> [Set task A]
In the post about comparing Java strings, what character is the trimmed line split on to produce the values array?

> [Document segment]
◇ ◇ ◇ ◇ ◇

When comparing between strings using equal() or equalsIgnoreCase() methods I receive false even when the string are equal. For example, the code below consider the following condition as false, even when values[0] = "debug_mode"

if (values[0].equalsIgnoreCase("debug_mode")) 
    debug_mode = true;

which is part of the following loop:

String value = dis.readLine();
String values[] = value.trim().split("=");
if (values.length >= 2)
{
    Config.prnt_dbg_msg(values[0] + "\t" + values[1]);
    if (values[0].equalsIgnoreCase("debug_mode")) 
        debug_mode = isTrue(values[1]);
    if (values[0].equalsIgnoreCase("debug_query_parsing")) 
        debug_query_parsing = isTrue(values[1]);
    if (values[0].equalsIgnoreCase("username"))

◇ ◇ ◇ ◇ ◇

> [Given records]
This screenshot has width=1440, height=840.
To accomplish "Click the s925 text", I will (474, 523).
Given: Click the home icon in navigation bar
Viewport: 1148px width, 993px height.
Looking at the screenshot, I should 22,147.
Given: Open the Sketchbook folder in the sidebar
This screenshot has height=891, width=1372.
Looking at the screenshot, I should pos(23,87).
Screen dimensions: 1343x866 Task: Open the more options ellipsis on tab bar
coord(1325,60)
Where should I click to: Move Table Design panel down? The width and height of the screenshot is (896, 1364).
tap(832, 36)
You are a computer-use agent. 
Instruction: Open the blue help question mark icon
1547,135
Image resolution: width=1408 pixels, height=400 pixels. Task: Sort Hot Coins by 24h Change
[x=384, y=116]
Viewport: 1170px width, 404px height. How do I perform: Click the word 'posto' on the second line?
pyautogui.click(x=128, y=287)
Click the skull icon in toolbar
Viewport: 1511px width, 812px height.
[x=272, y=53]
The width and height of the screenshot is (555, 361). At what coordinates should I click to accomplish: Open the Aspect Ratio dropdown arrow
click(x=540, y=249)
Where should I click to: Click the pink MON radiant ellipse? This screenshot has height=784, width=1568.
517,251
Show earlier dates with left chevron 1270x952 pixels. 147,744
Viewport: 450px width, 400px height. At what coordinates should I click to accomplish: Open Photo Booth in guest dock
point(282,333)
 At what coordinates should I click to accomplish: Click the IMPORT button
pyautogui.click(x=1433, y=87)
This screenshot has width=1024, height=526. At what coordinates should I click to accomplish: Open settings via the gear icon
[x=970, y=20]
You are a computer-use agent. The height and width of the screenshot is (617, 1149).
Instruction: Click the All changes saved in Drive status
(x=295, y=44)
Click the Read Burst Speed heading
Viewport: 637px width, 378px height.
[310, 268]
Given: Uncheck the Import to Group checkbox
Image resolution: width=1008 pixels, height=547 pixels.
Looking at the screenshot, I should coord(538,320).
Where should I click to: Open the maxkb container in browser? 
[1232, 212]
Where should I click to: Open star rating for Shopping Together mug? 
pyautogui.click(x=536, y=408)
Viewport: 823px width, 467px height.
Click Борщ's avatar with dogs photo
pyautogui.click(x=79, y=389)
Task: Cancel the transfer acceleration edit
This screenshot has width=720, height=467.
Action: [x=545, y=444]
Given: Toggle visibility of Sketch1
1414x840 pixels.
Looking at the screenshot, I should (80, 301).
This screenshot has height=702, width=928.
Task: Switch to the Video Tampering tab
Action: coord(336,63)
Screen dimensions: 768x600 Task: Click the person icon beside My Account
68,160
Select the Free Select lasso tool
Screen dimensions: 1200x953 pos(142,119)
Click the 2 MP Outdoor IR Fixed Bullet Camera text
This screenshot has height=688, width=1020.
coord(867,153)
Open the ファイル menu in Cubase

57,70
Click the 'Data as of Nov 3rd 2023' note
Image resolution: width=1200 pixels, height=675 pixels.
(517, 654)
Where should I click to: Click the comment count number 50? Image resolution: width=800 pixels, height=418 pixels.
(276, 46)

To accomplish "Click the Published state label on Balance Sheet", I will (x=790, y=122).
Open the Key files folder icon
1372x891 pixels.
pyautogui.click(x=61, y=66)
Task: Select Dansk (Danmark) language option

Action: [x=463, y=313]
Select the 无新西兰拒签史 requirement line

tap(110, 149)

◇ ◇ ◇ ◇ ◇

> [Set task B]
Repeat the records from the line with "Viewport: 450px width, 400px" up to and including the line with "(x=295, y=44)", swapping "gear" for "cog" and leaving everything else unchanged.

> [Task result A]
The equals sign ("=").

> [Task result B]
Viewport: 450px width, 400px height. At what coordinates should I click to accomplish: Open Photo Booth in guest dock
point(282,333)
 At what coordinates should I click to accomplish: Click the IMPORT button
pyautogui.click(x=1433, y=87)
This screenshot has width=1024, height=526. At what coordinates should I click to accomplish: Open settings via the cog icon
[x=970, y=20]
You are a computer-use agent. The height and width of the screenshot is (617, 1149).
Instruction: Click the All changes saved in Drive status
(x=295, y=44)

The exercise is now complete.